# Your objective
No line before the one holding "This screenshot has width=600, height=434." is wanted; restate word for word that line and all lines after it to the end of the entries, excluding pictures.
^^^^^^^^
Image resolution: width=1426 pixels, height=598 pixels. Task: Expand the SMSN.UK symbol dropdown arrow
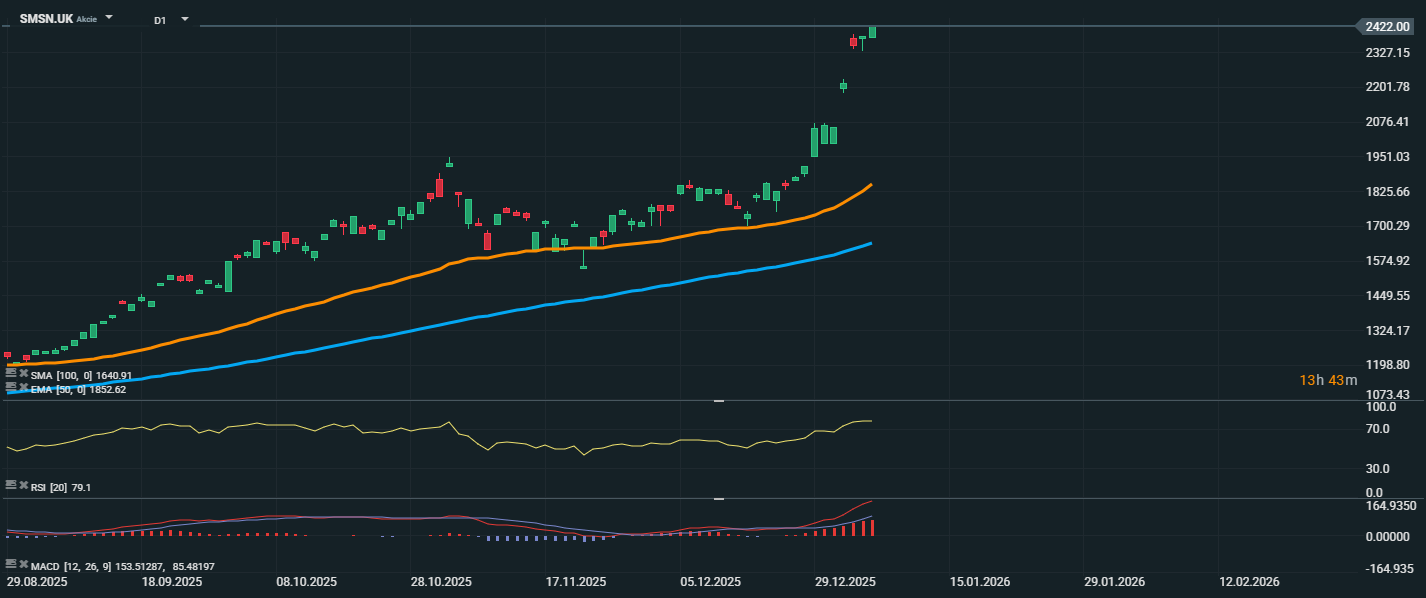tap(109, 18)
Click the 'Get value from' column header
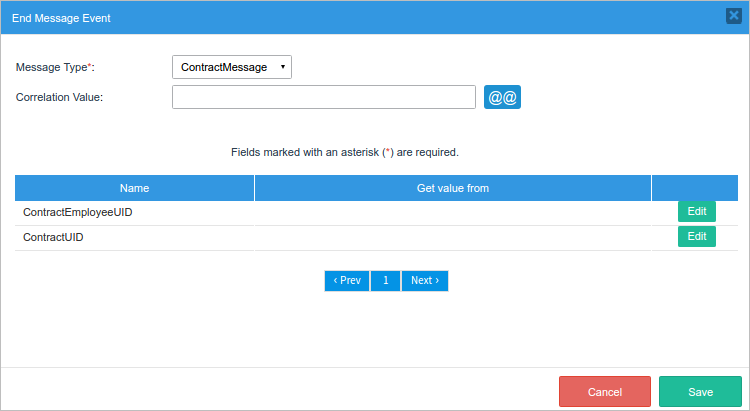Screen dimensions: 750x411 click(x=452, y=188)
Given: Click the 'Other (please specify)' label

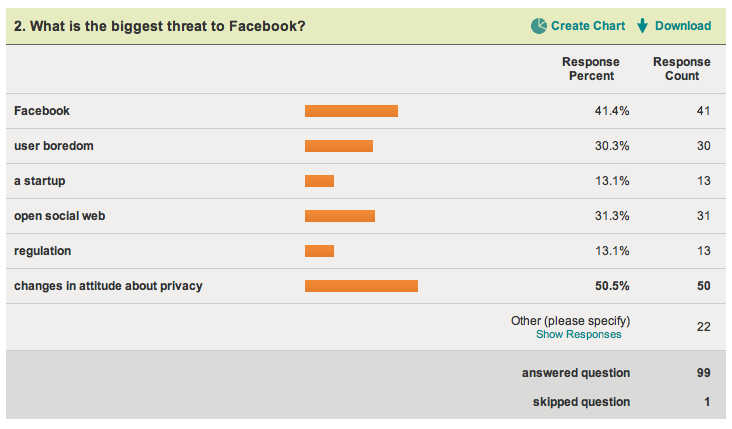Looking at the screenshot, I should [x=570, y=321].
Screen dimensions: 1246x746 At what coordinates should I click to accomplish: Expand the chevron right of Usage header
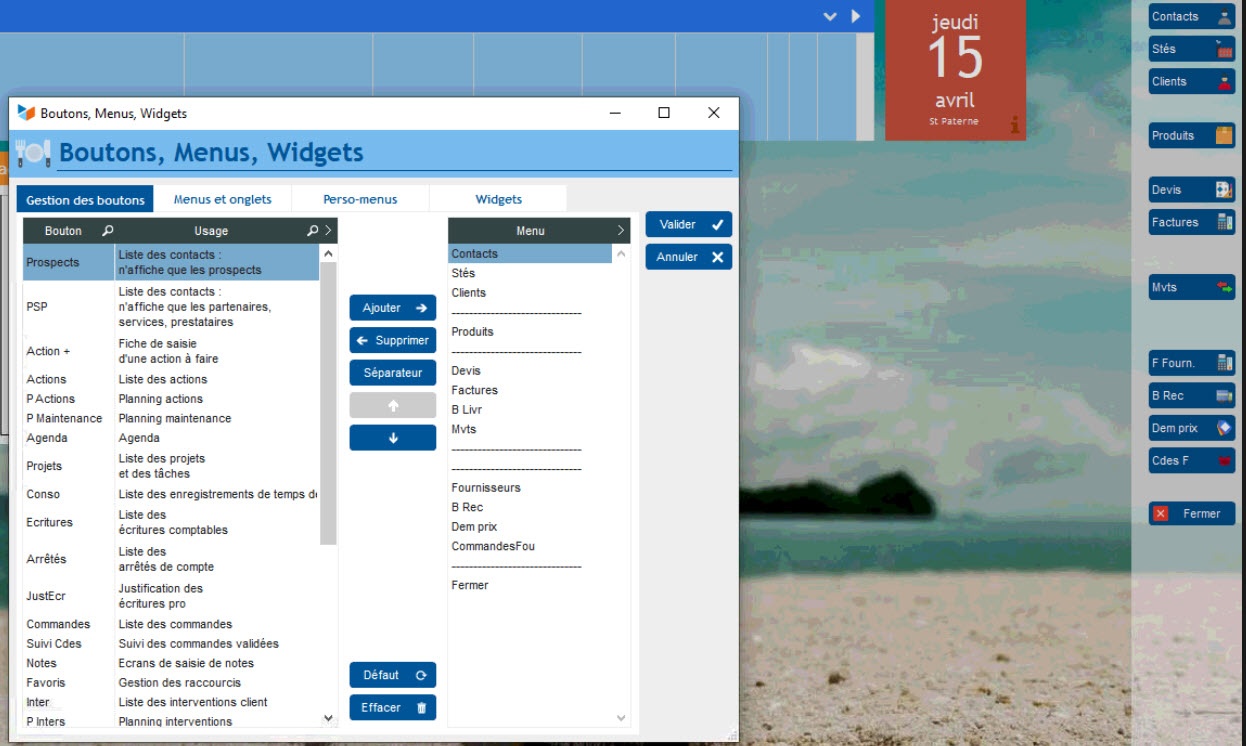[x=329, y=231]
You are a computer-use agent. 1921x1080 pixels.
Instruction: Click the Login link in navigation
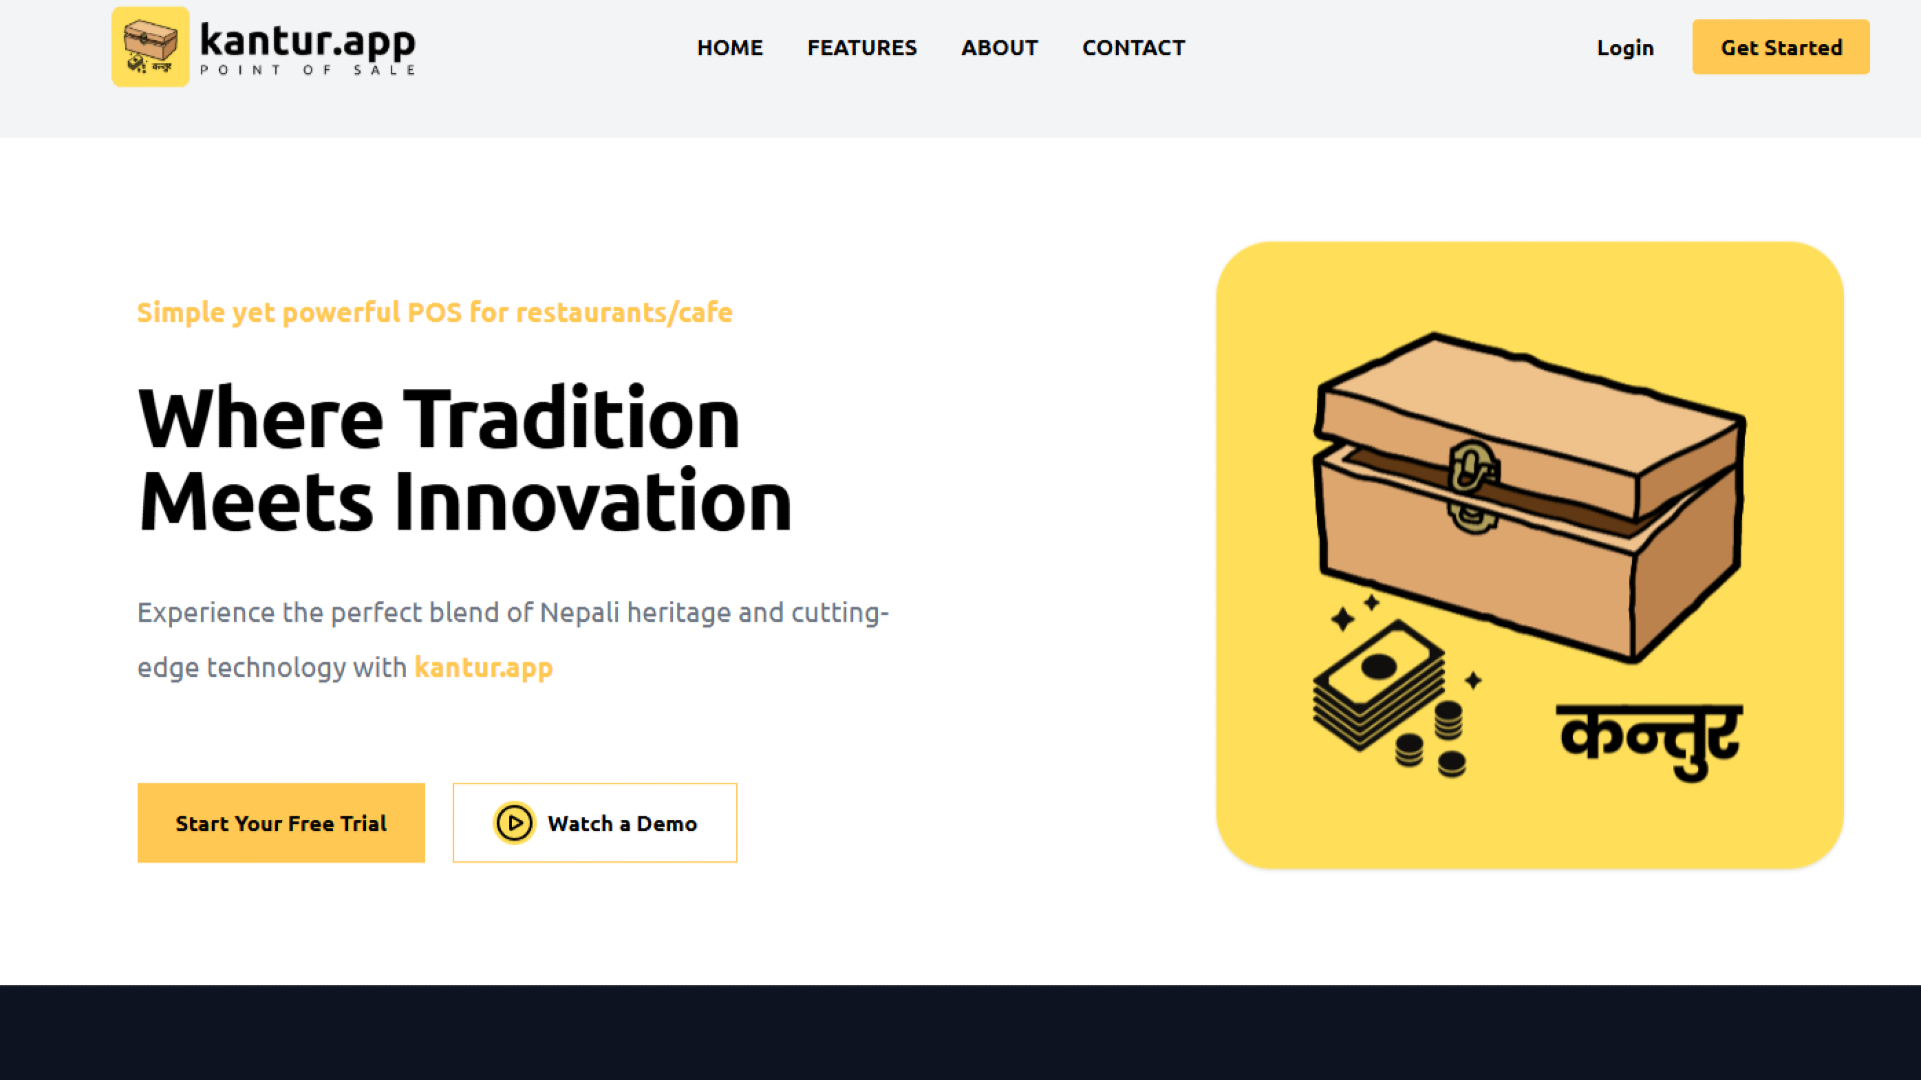point(1624,46)
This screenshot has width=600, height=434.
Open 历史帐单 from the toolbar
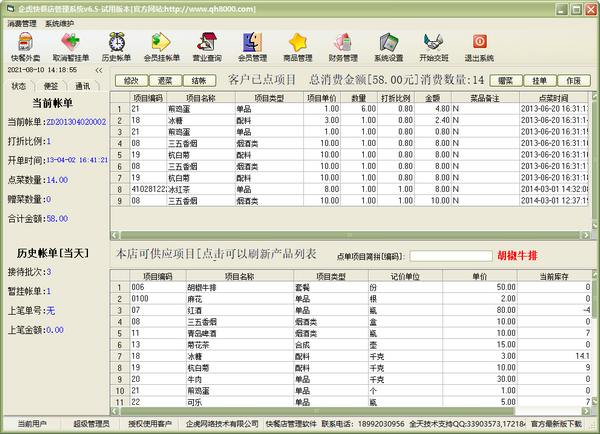117,46
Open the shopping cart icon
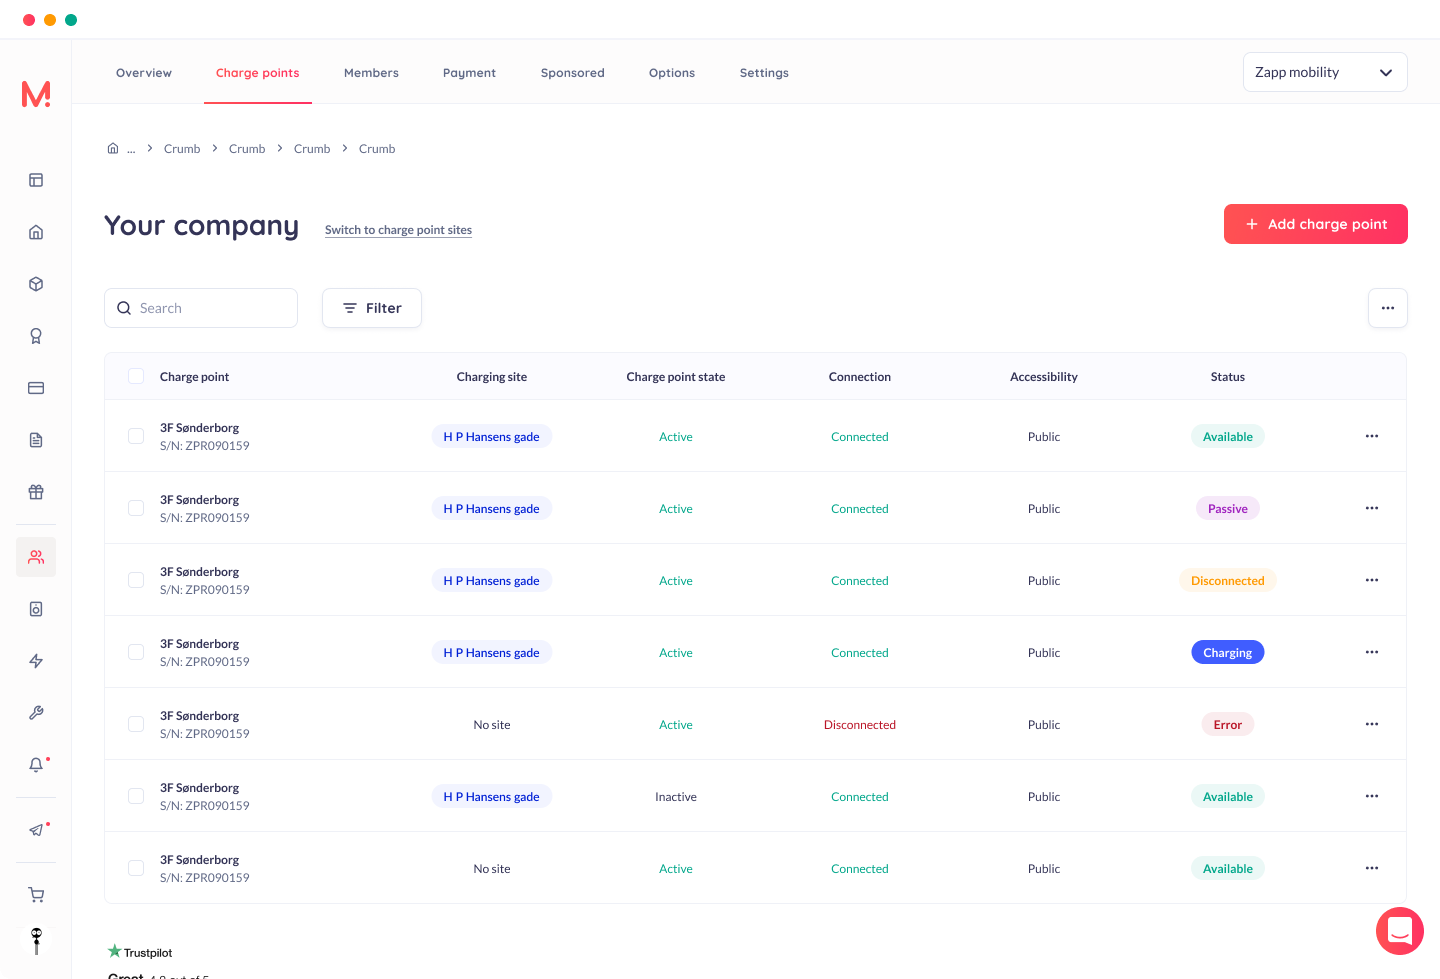1440x979 pixels. tap(36, 895)
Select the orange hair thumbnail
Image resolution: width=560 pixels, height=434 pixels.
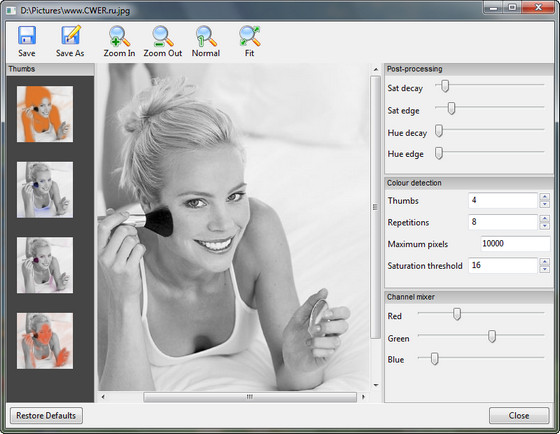point(45,114)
^^^^^^^^
# Solution for this task
This screenshot has width=600, height=434.
Open 历史帐单 from the toolbar
117,46
Open the shopping cart icon
1440x979 pixels. tap(36, 895)
Select the orange hair thumbnail
Image resolution: width=560 pixels, height=434 pixels.
point(45,114)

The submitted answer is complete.